Universal Citation: 8 NM Admin Code 8.302.2.9
Current through Register Vol. 35, No. 18, September 24, 2024

Health care for New Mexico medical assistance program MAP eligible recipients and members is furnished by a variety of providers and provider groups. The reimbursement and billing for these services is administered by MAD. Upon approval of a New Mexico MAD provider participation agreement (PPA) by MAD or its designee, licensed practitioners, facilities and other providers of services that meet applicable requirements are eligible to be reimbursed for furnishing covered services to eligible recipients. A provider must be enrolled before submitting a claim for payment to the MAD claims processing contractors. MAD makes available on the HSD website, on other program-specific websites, or in hard copy format, information necessary to participate in health care programs administered by HSD or its authorized agents, including program rules, billing instruction, service standards, utilization review (UR) instructions, and other pertinent material.

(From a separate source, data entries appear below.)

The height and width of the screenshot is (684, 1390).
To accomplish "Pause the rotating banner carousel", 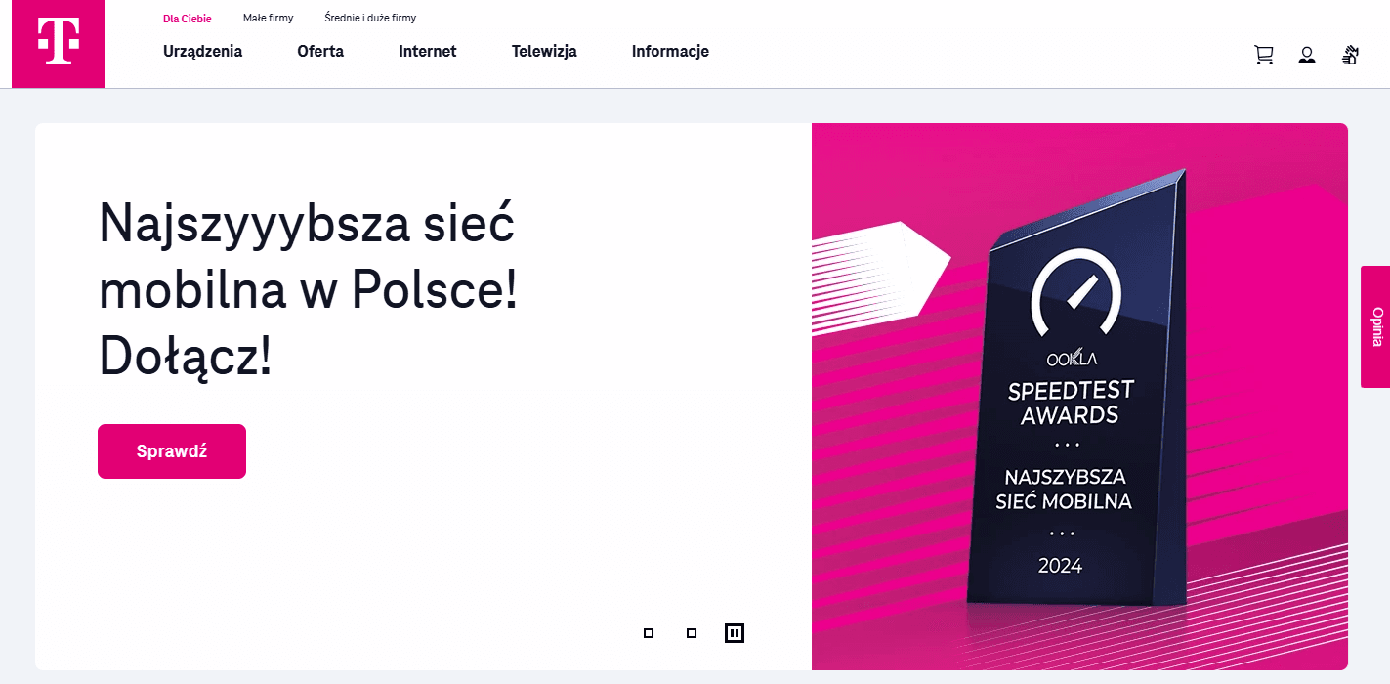I will point(735,632).
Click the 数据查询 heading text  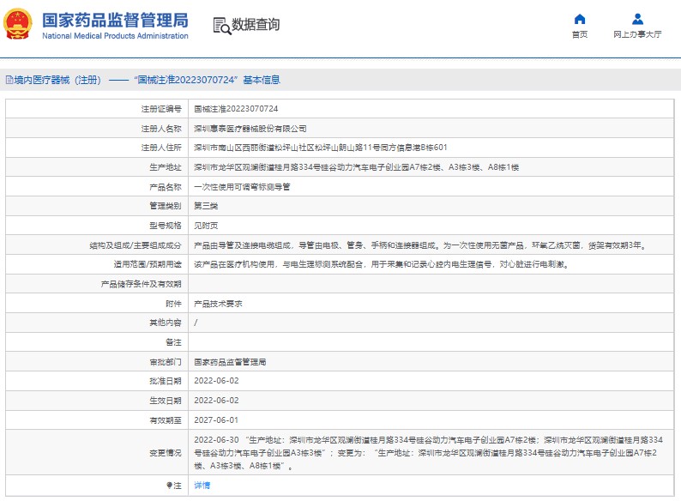pos(256,26)
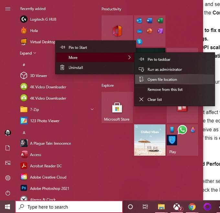The height and width of the screenshot is (213, 220).
Task: Launch WhatsApp from the Play folder
Action: coord(182,129)
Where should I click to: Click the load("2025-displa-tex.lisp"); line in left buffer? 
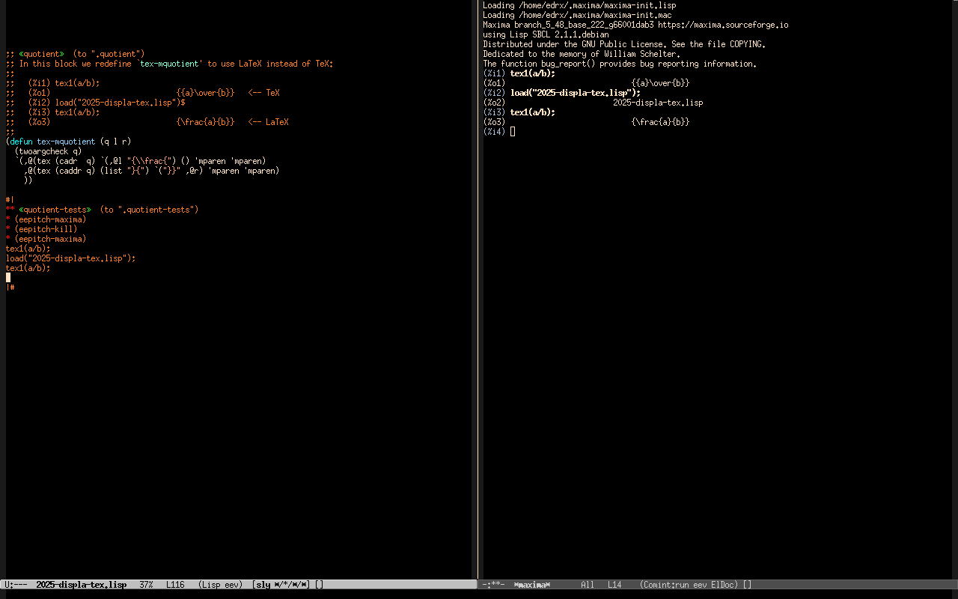click(70, 258)
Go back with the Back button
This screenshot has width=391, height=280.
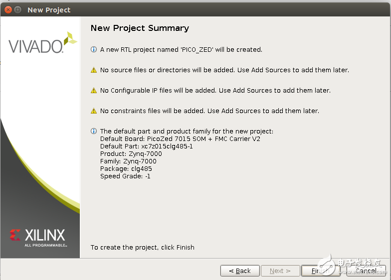(x=240, y=271)
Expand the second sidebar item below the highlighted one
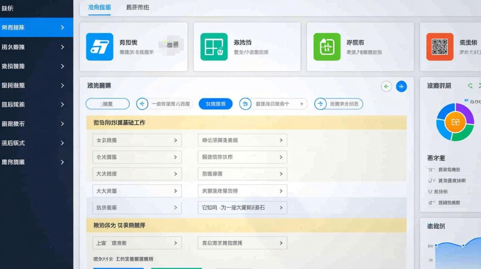Image resolution: width=481 pixels, height=269 pixels. pyautogui.click(x=62, y=66)
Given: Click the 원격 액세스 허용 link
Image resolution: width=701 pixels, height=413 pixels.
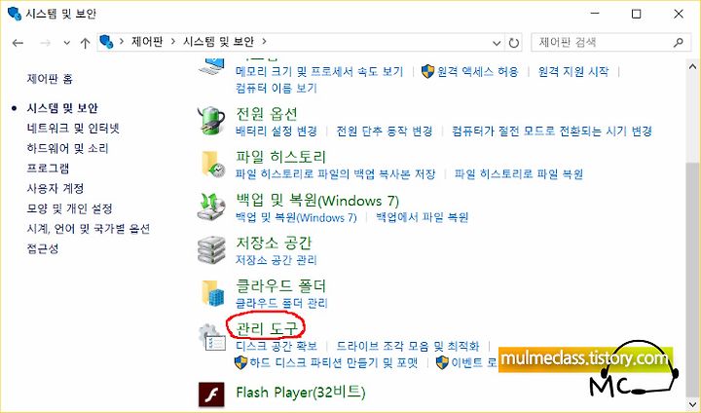Looking at the screenshot, I should pyautogui.click(x=477, y=71).
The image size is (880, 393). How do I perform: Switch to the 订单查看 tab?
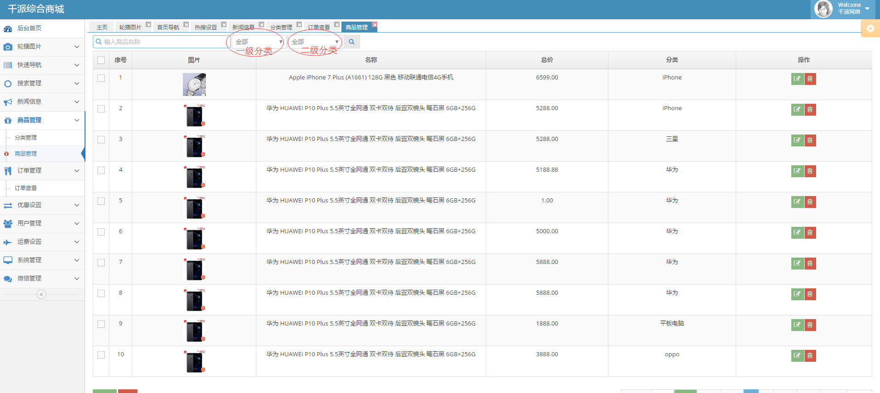[318, 28]
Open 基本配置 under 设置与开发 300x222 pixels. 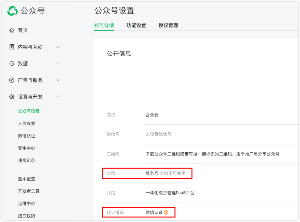(x=27, y=179)
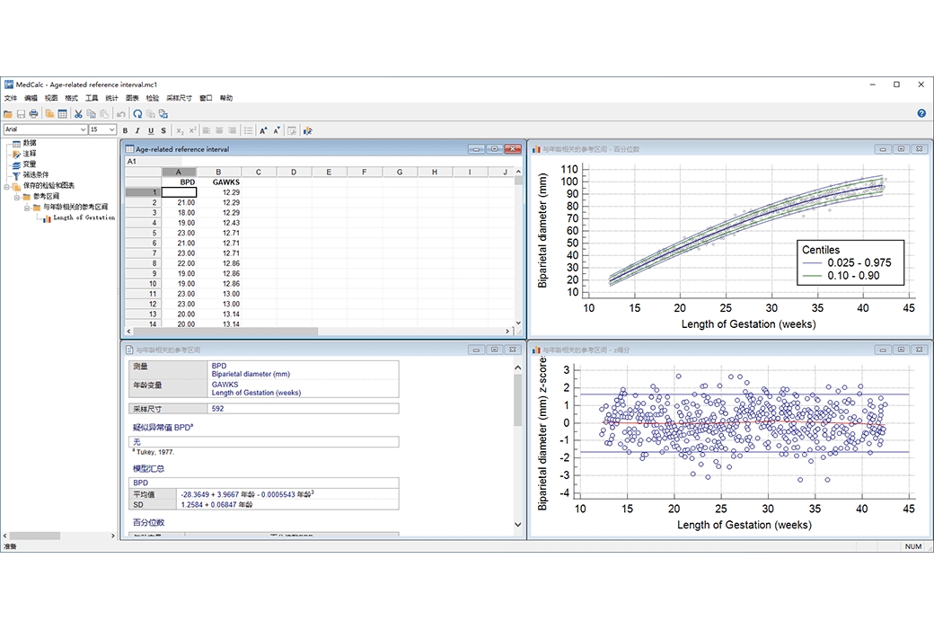Image resolution: width=934 pixels, height=629 pixels.
Task: Click the spreadsheet vertical scrollbar down arrow
Action: coord(518,322)
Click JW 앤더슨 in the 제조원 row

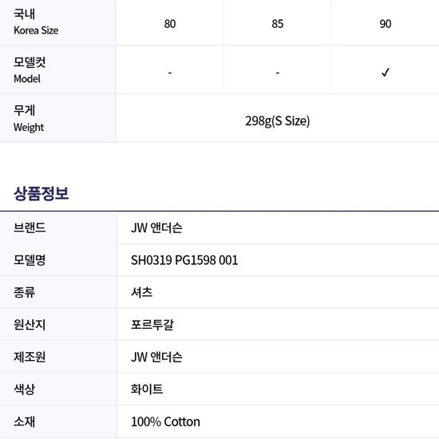tap(156, 357)
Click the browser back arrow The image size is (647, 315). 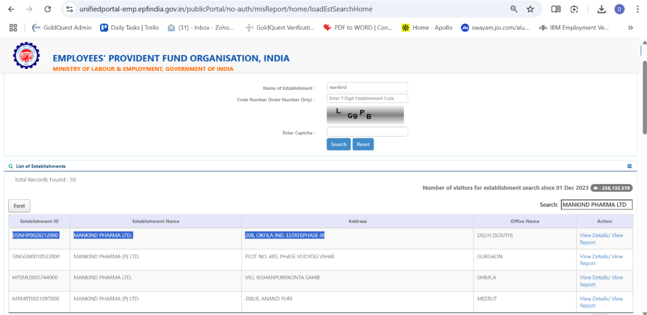coord(11,9)
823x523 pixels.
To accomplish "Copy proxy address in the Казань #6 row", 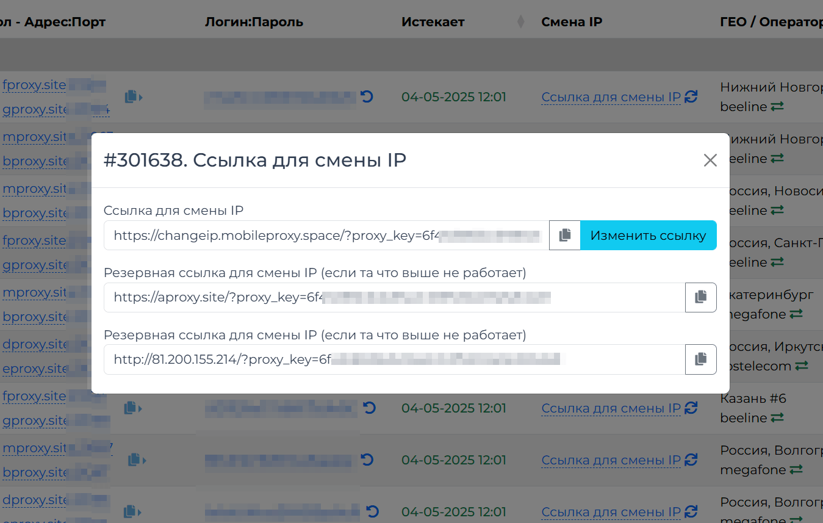I will [x=132, y=408].
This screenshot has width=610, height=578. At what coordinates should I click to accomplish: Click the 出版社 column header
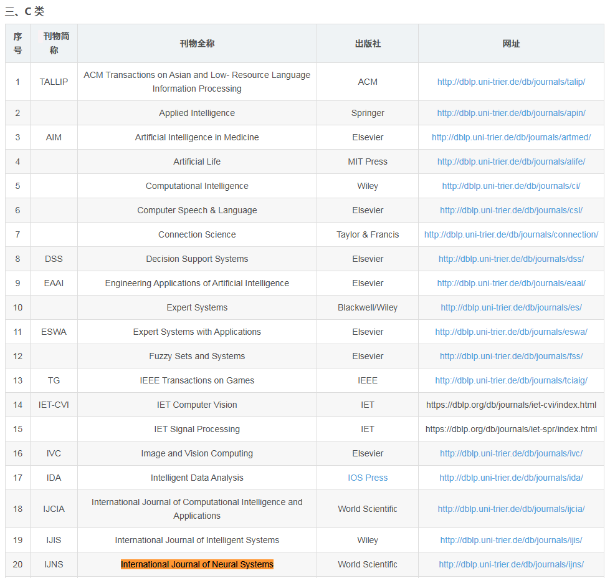(x=368, y=43)
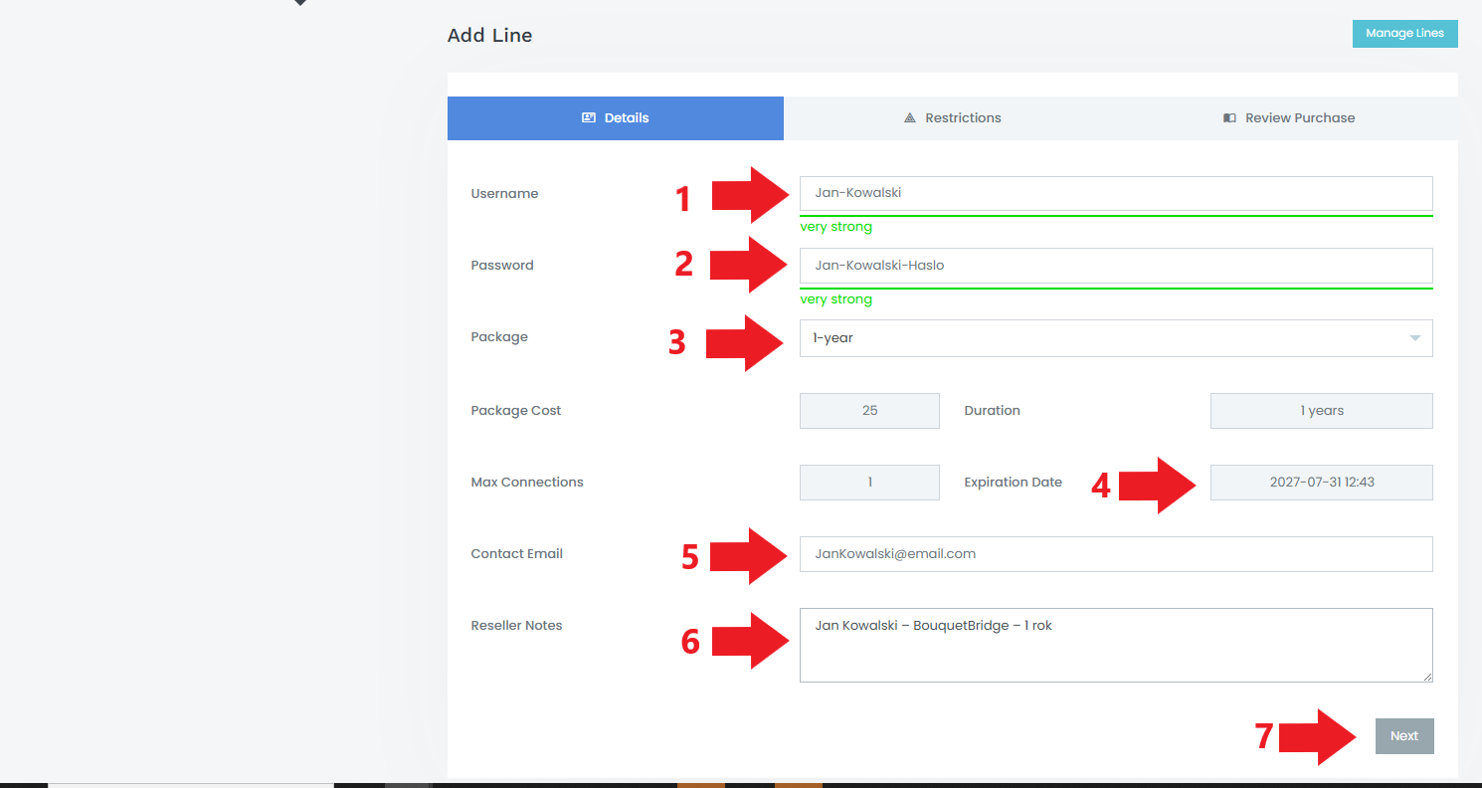This screenshot has width=1482, height=788.
Task: Click the Package dropdown arrow
Action: tap(1414, 338)
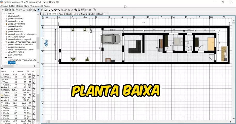Image resolution: width=236 pixels, height=124 pixels.
Task: Open the Visão em 3D menu
Action: [37, 6]
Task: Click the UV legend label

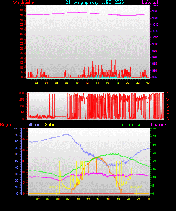Action: click(x=95, y=124)
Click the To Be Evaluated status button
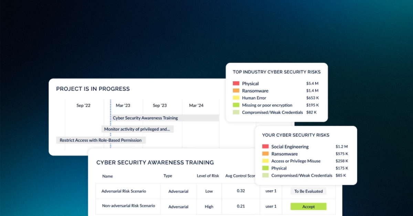Screen dimensions: 413x216 click(x=308, y=191)
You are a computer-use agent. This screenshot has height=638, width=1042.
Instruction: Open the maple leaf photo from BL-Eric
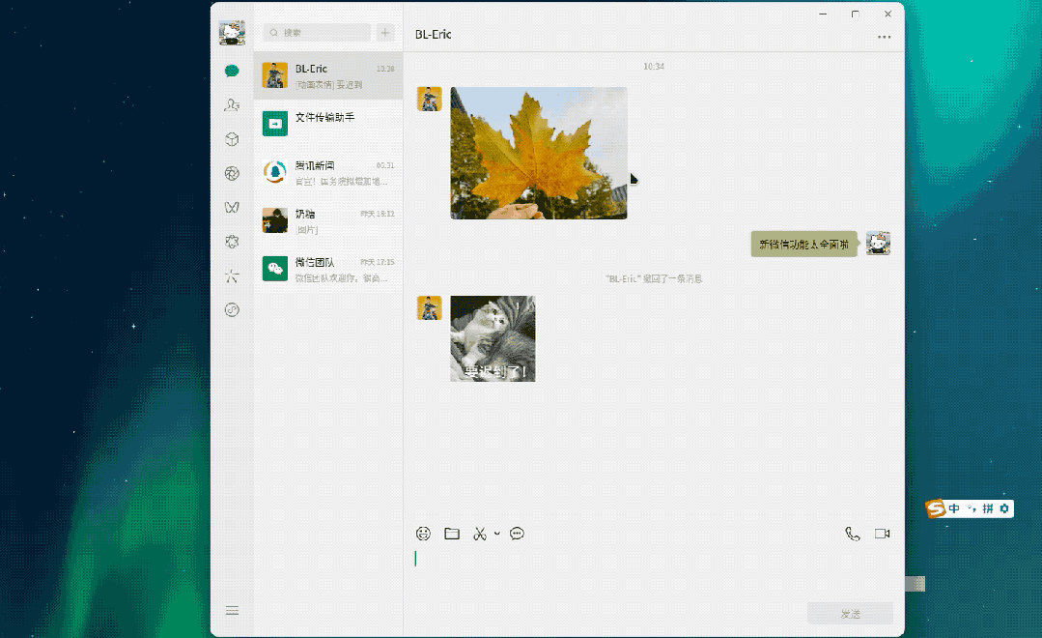point(539,152)
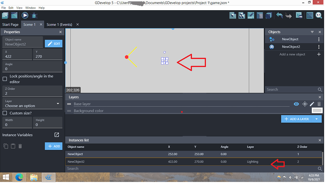Click the edit pencil icon for Base layer

coord(312,104)
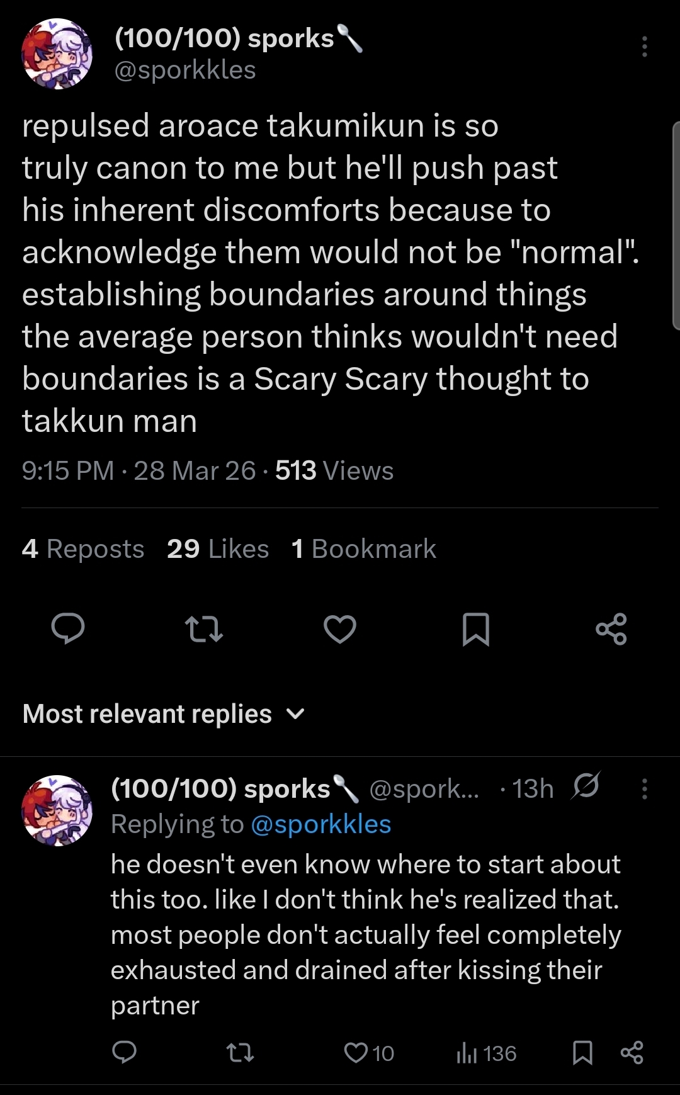Open the 4 Reposts list

coord(83,549)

When enrolled, a provider receives instruction on how to access these documents. It is the provider's responsibility to access these instructions, to understand the information provided and to comply with the requirements. MAD makes available on the HSD website, on other program specific websites, or in hard copy format, information necessary to participate in health care programs administered by HSD or its authorized agents, including program rules, billing instructions, service standards, UR instructions, and other pertinent material. To be eligible for reimbursement, a provider must adhere to the provisions of the MAD PPA and all applicable statutes, regulations, rules, billing instructions, service standards, UR instructions, and executive orders. MAD or its selected claims processing contractor issues payments to a provider using electronic funds transfer (EFT) only. Providers must supply necessary information in order for payment to be made. See 8.308.14 NMAC for additional MCO provider responsibilities.